Article Text
Abstract
Background A unique attribute of iPSCs is the ability to perform sequential gene edits thus enabling development of highly engineered cell therapies. Here, we describe our next generation platform for iPSC-derived NK cells (iNK cells) that include genetic enhancements for improved allo-evasion, cell fitness, tumor targeting, in vivo imaging, and safety. By adopting a common progenitor strategy, an engineered iPSC master cell bank will be used as the starting point for future therapies across diverse indications.
Methods Clinical grade iPSC lines were engineered using Mad7 CRISPR endonuclease. β2 microglobulin was disrupted and a bicistronic transgene encoding both HLA-E and HLA-G was inserted.

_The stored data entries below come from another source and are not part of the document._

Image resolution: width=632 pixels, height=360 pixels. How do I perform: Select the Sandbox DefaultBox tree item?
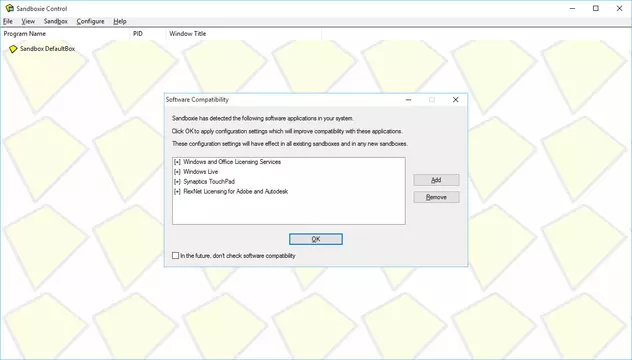click(47, 49)
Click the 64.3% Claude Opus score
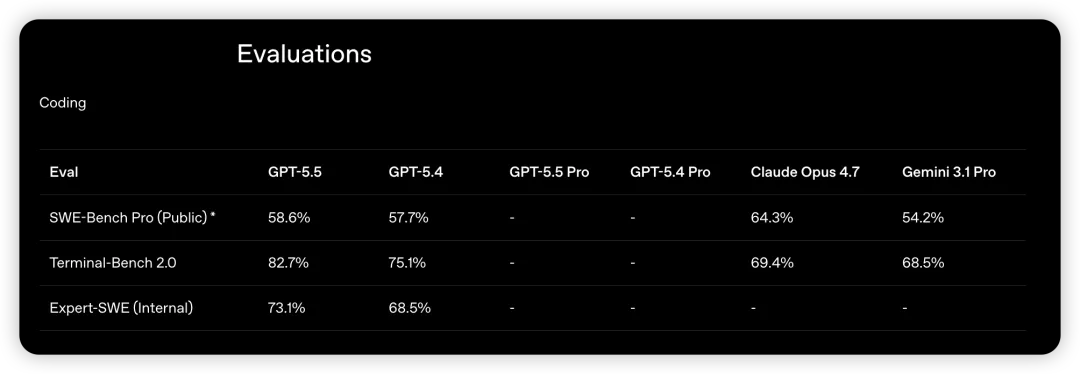Viewport: 1080px width, 374px height. coord(771,218)
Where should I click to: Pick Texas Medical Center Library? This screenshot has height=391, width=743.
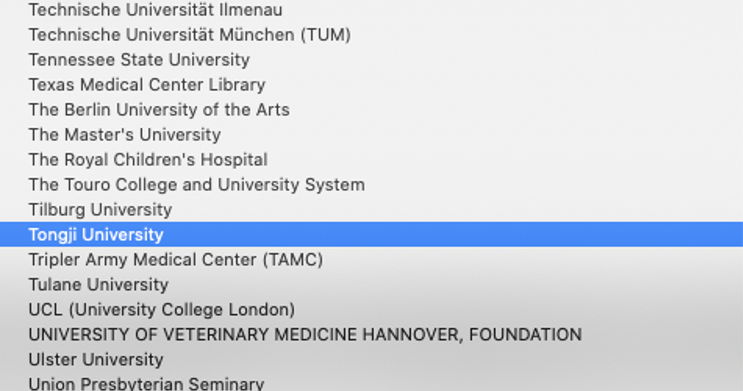pos(372,85)
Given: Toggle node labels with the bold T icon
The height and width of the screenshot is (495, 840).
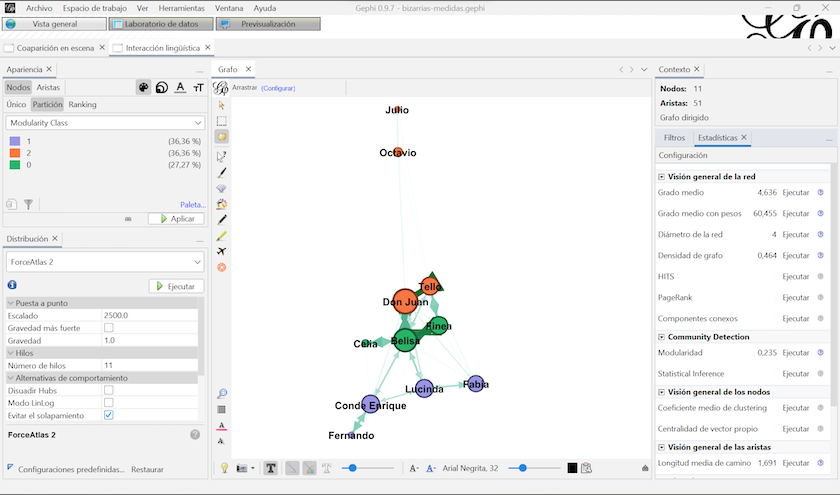Looking at the screenshot, I should tap(271, 468).
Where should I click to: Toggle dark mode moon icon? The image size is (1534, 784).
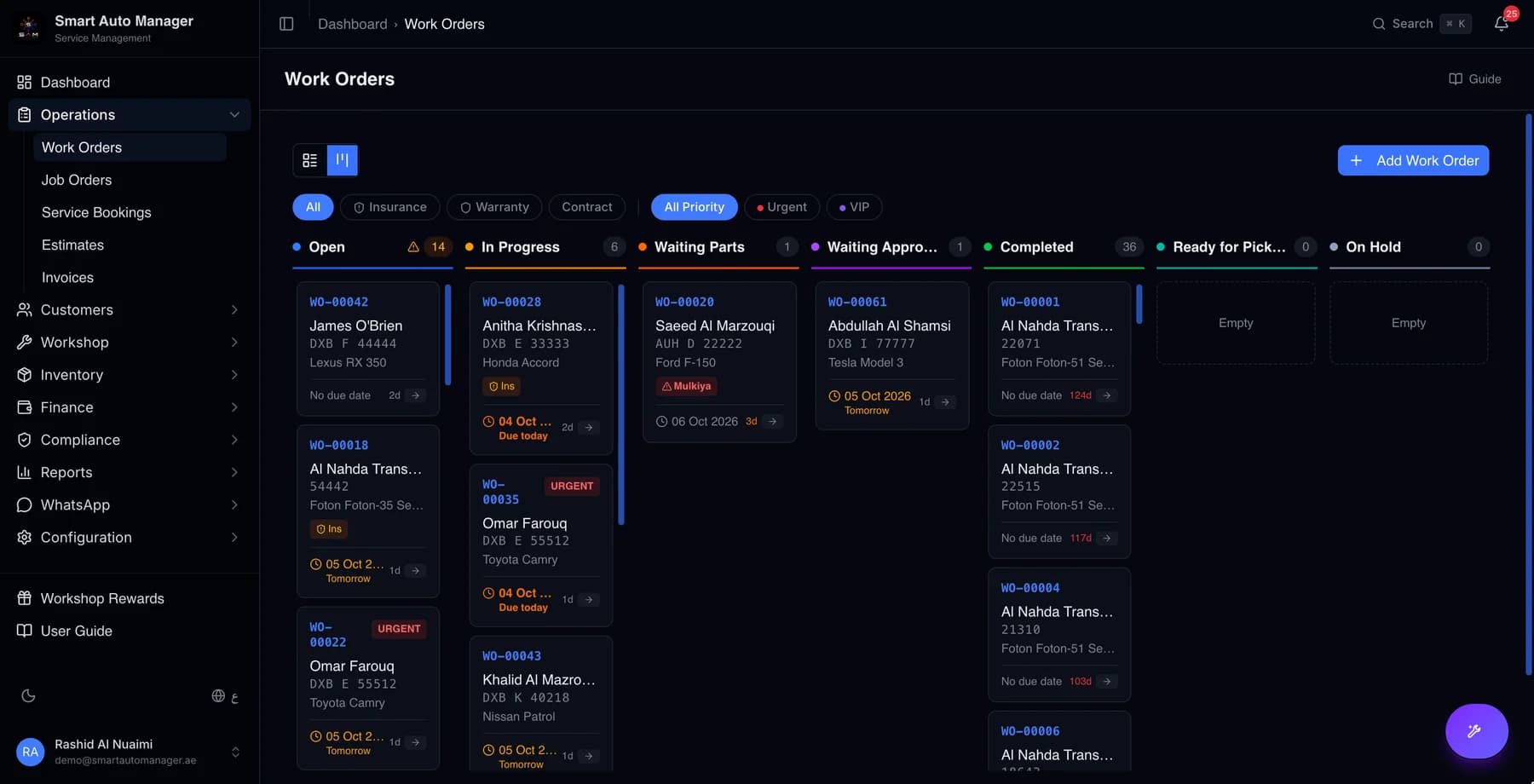pos(28,696)
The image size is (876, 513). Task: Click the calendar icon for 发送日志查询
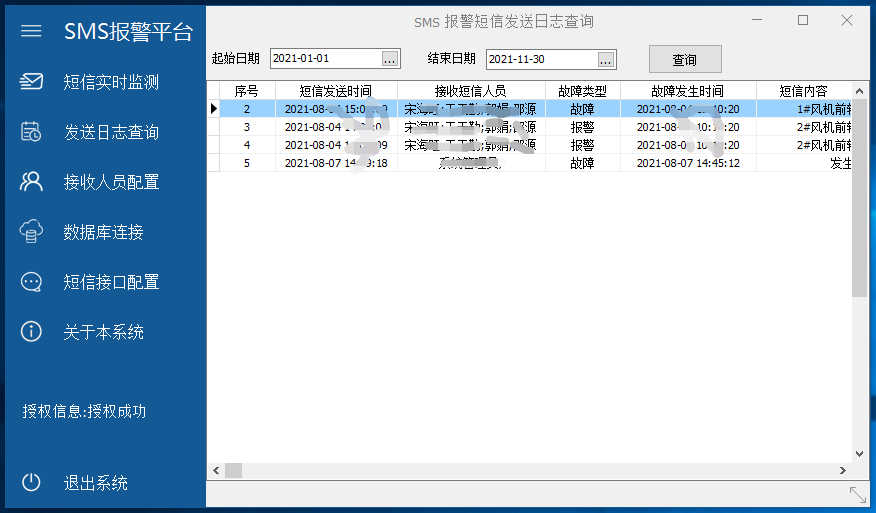(x=32, y=132)
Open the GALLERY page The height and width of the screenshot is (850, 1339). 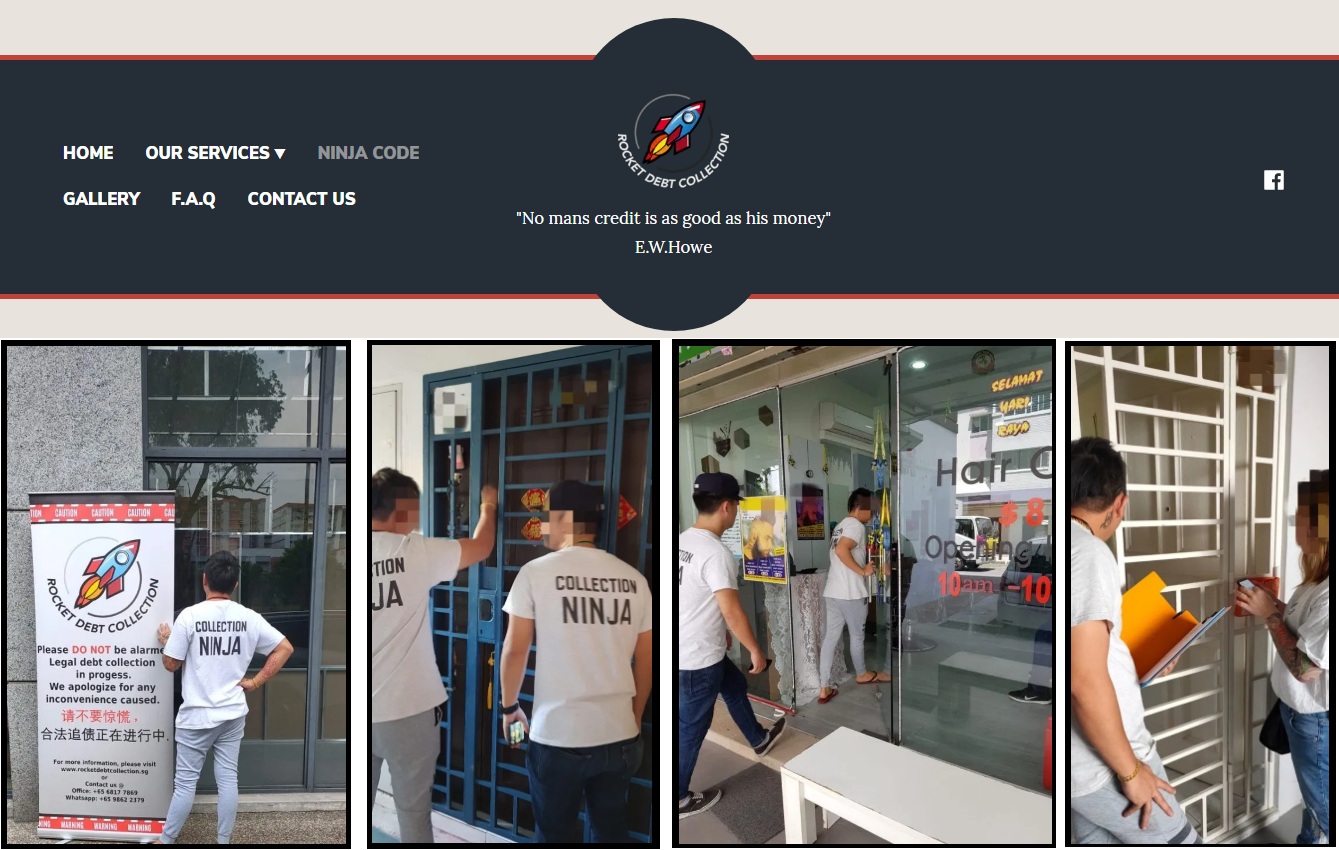coord(101,199)
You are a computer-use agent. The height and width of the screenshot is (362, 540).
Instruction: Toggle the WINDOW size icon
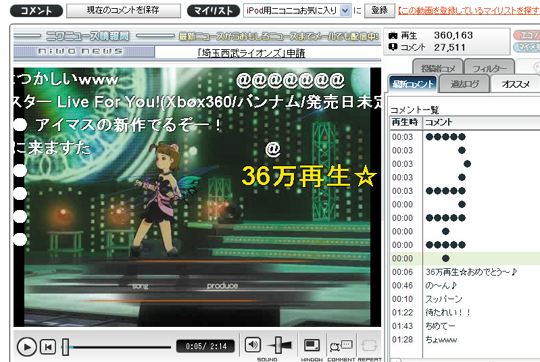click(312, 345)
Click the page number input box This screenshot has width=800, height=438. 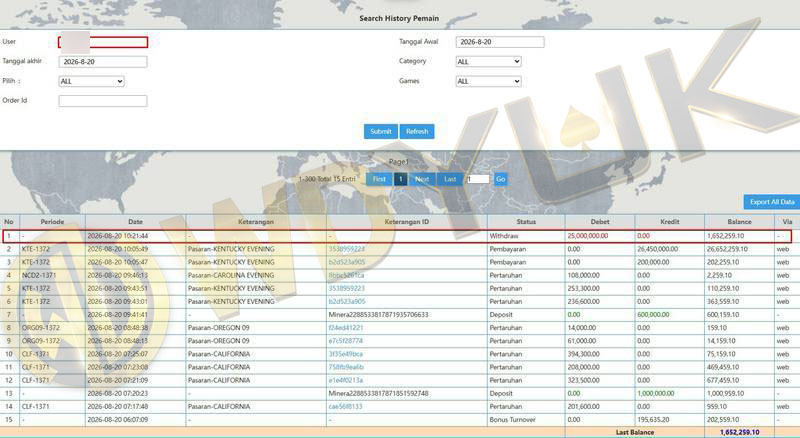pyautogui.click(x=478, y=179)
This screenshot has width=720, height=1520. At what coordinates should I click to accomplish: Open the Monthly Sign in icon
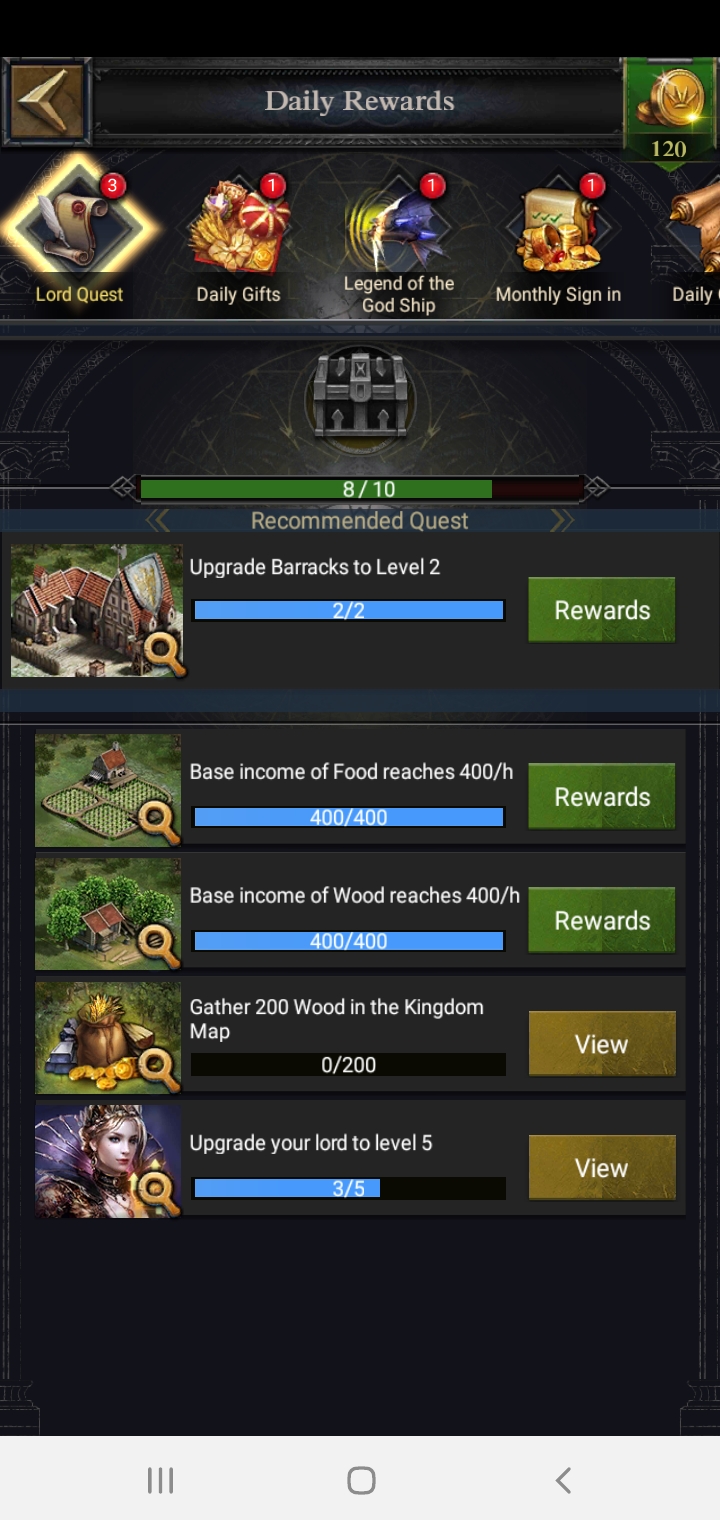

The gene encoding CIITA was disrupted and a bicistronic transgene encoding HSV-TK and PSMA ectodomain was inserted. A transgene encoding IL-15/IL-15Ra was delivered into the NKG2A locus, and a bicistronic transgene encoding CD16 and NKG2D was delivered into the CD70 locus.
Results iNK cells exhibited uniform expression of each transgene. Functional studies demonstrated that HLA-E/G enabled evasion of allogenic NK cells; IL-15/IL-15RA enhanced persistence of iNK cells both in vitro and in vivo; PSMA expression on the cell surface was confirmed through binding of a PSMA-specific fluorescent tracer; HSV-TK enabled the elimination of iNK cells in culture in the presence of ganciclovir; NKG2D enhanced elimination of tumor lines expressing the stress ligands MICA/MICB; and high-affinity CD16 enabled ADCC-mediated killing of CD20-expressing target cells in the presence of rituximab. HLA-A/B/C, HLA-DR/DP/DQ, NKG2A, and CD70 were absent from iNK cells.
Conclusions A clonal iPSC line was derived with eleven total genetic modifications to improve allogeneic cell therapy for cancer. Future iNK cell therapies will be derived from the common progenitor by addition of a CAR(s) for indication-specific tumor targeting.